3D Antibody Modeling Tutorial

The antibody modeling floes can be used to generate models for target antibodies and analyze them. Antibody model generation floes rely on ImmuneBuilder to build models and use SPRUCE to prepare them for downstream modeling applications. This tutorial explains how to import sequence data and generate antibody models, as well as how to prepare experimental structures for downstream modeling. Other features of the package can be found in the floe reference documentation.

Floes Used in This Tutorial

The floes used in this tutorial are:

Importing Sequences

Antibody sequences can be imported into Orion in the following two ways.

Both methods convert the information into a dataset that can then be used with the Antibody Sequences to 3D Models Floe.

In the first method, a CSV file containing a row for each antibody of interest should be provided, which will be automatically converted to a dataset by Orion when uploaded. The file should contain a header with the column contents. Each row should contain a field for a unique identifier, a field for the heavy chain sequence, and a field for the light chain sequence.

Sample CSV file

The second method requires providing a FASTA file in the appropriate format to the Import Antibody FASTA Files Floe. Multiple Fv fragments can be provided in the FASTA file as long as each entry conforms to the required format. A template for FASTA entries is shown below.

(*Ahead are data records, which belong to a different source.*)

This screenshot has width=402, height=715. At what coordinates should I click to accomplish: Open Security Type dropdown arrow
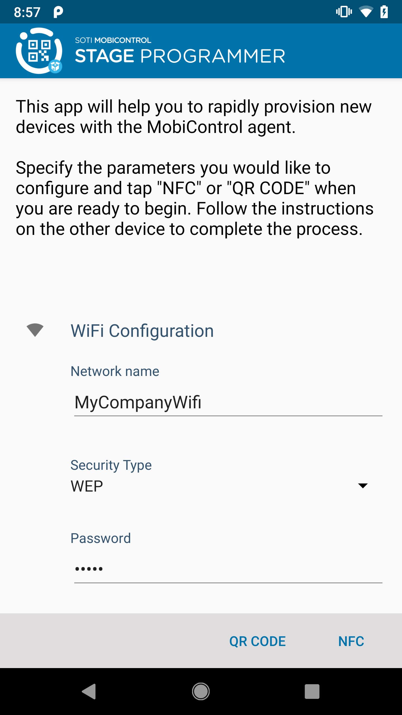click(363, 486)
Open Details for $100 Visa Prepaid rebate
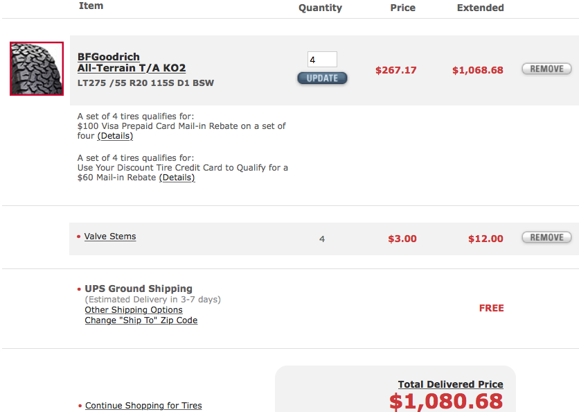Viewport: 579px width, 412px height. point(115,136)
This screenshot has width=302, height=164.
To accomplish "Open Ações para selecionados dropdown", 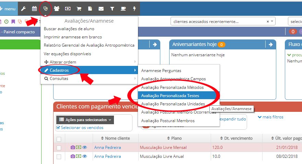I will point(85,120).
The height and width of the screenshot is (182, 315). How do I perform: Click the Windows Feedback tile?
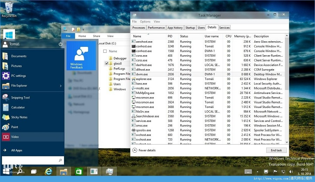(81, 56)
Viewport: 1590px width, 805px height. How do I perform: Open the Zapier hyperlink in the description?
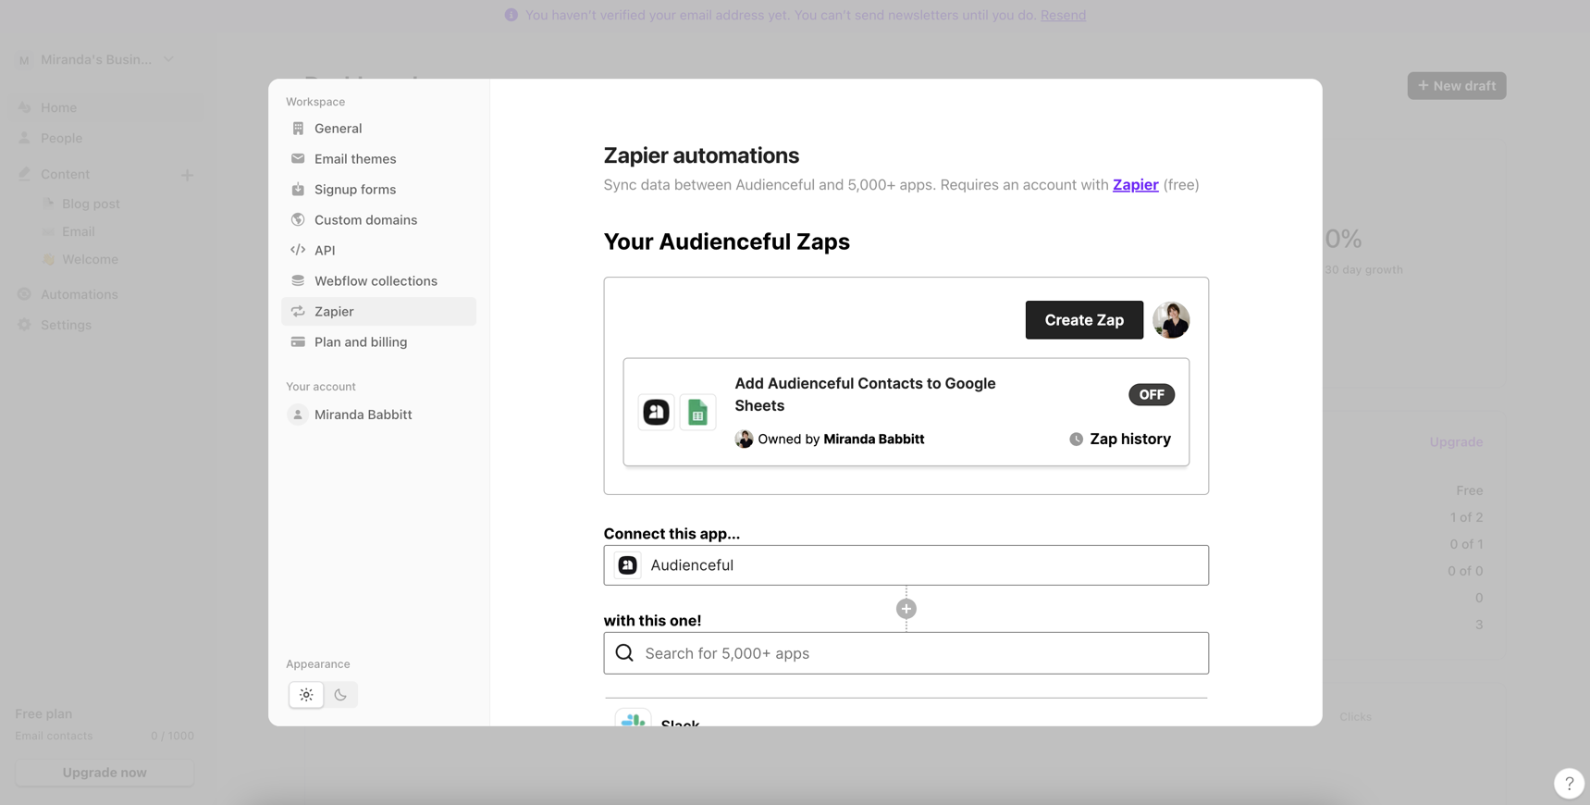pos(1135,184)
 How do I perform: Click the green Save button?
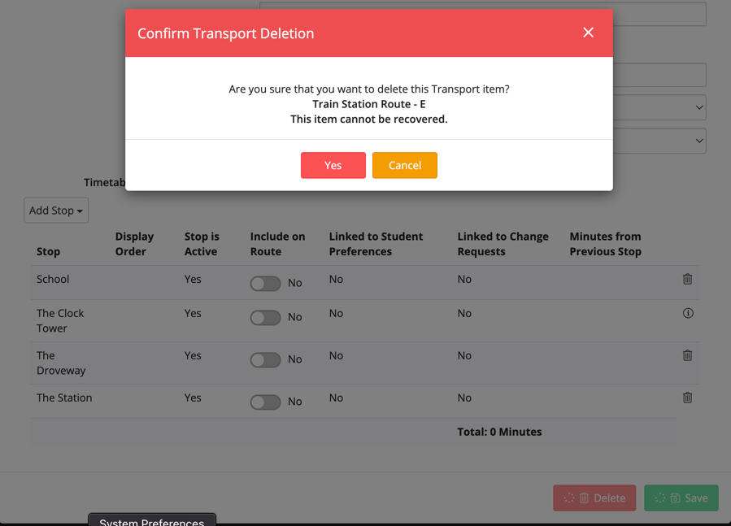tap(681, 498)
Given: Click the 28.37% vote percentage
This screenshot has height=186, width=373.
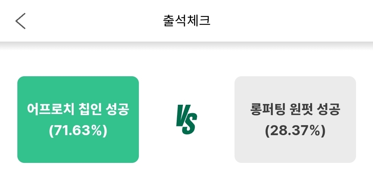Looking at the screenshot, I should pyautogui.click(x=295, y=131).
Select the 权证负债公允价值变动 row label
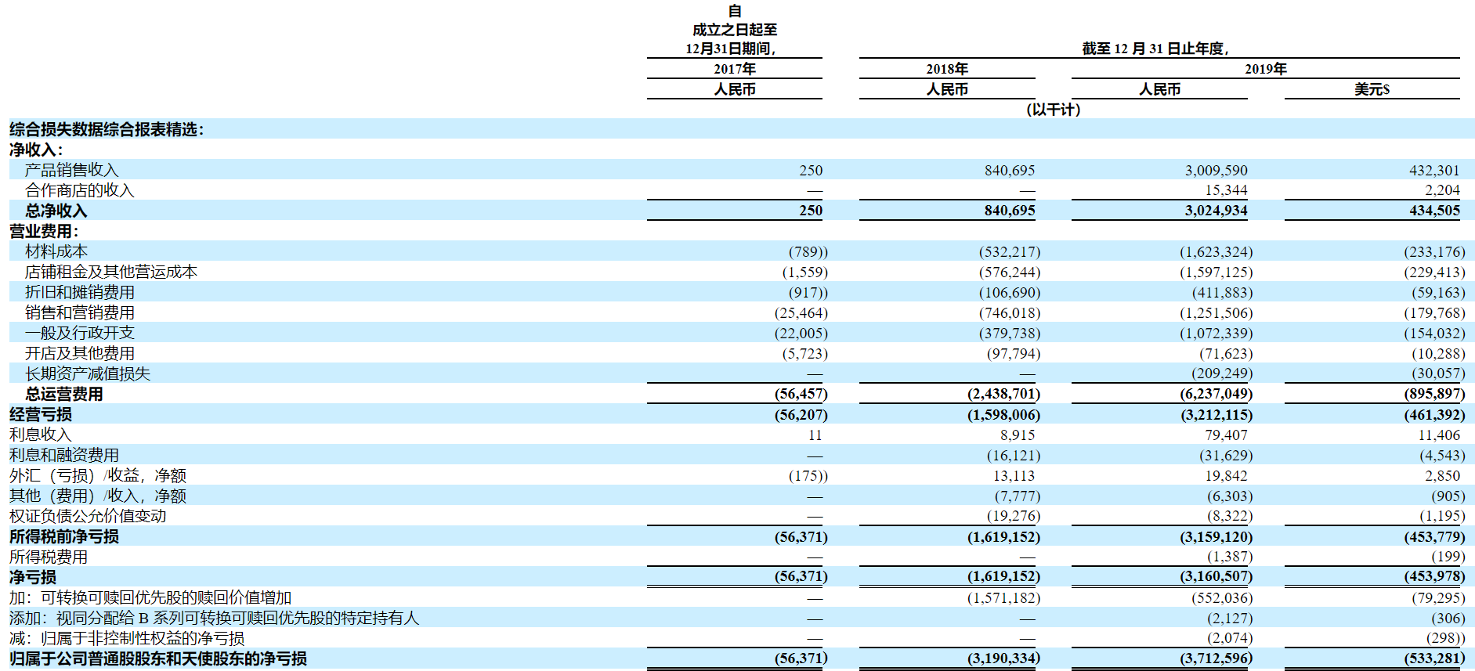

Each entry must have two associated sequences: one for the heavy chain indicated, and one for the light chain. The antibody ID should not contain any underscores. The heavy and light chain entries for an antibody must share the same title as different titles will be treated as different antibodies. In the case where the antibody name needs to be delineated from the title, the separator for it should be provided. This FASTA file can then be provided to the Import Antibody FASTA Files Floe to generate an antibody sequence dataset.

Sample FASTA file

Antibody Model Generation

Antibody models can be generated either from sequences of the heavy and light chains or from their experimentally determined structures.

Starting with Sequences

The Antibody Sequences to 3D Models Floe uses machine learning models to generate models from sequences. Sequences in a dataset are provided to generate models for antibodies. The method requires a dataset which contains a unique identifier, the heavy chain sequence, and the light chain sequence of each antibody of interest. This information must be provided to the Antibody Name Field, VH Sequence, and VL Sequence parameters, respectively. This dataset can be generated using the methods discussed above.

Sequence to structure dataset input

Figure 1. Providing sequences as a dataset.

Starting with Experimental Structures

The Antibody Experimental Structure Prep Floe can be provided structures or PDB codes of antibodies to generate models useful for downstream applications. This is important, as experimental structures by themselves cannot always be used by other tools and have to be prepared first. Moreover, this floe can add appropriate annotations to the antibody Fv region, fill in missing loops, and analyze the surface.

Structures can be provided to the floe using the following two methods.

  • Choosing or uploading the structure file

  • Providing PDB codes for the relevant structures

The first method requires the structure file to be in PDB or MMCIF format. It is also possible to provide an electron density map (MTZ) file with the associated structure file if it is available.

Sample MMCIF file

Experimental to model file input

Figure 2. Providing structure and electron density map files. Electron density map files are optional.

The second method requires entering the relevant structure PDB codes into the PDB Codes to Prepare parameter. The PDB codes should be separated by commas.

Experimental to model PDB input

Figure 3. Providing PDB code(s).

Once the structures have been provided, loop builder parameters can be set to build missing loops and to build missing tails.

Modeling Results

The results of these floes can be visualized in the 3D Viewer. By default, these floes also add surface patches to the models and convey information about surface properties. More information on the surface patches can be found in the Understanding Patches tutorial.

The modeling results for these antibodies also provide metrics for developability based on guidelines from therapeutic antibody profiling [Raybould-2019]. They consist of the following metrics.

  • Total CDR length

  • Patches of Surface Hydrophobicity (PSH), CDR vicinity

  • Patches of Positive Charge (PPC), CDR vicinity

  • Patches of Negative Charge (PNC), PNC, CDR vicinity

  • Structural Fv Charge Symmetry Parameter (SFvCSP)

Based on the thresholds defined by Raybould et al. counts of amber and red flags are added to the modeling results to highlight the developability risk.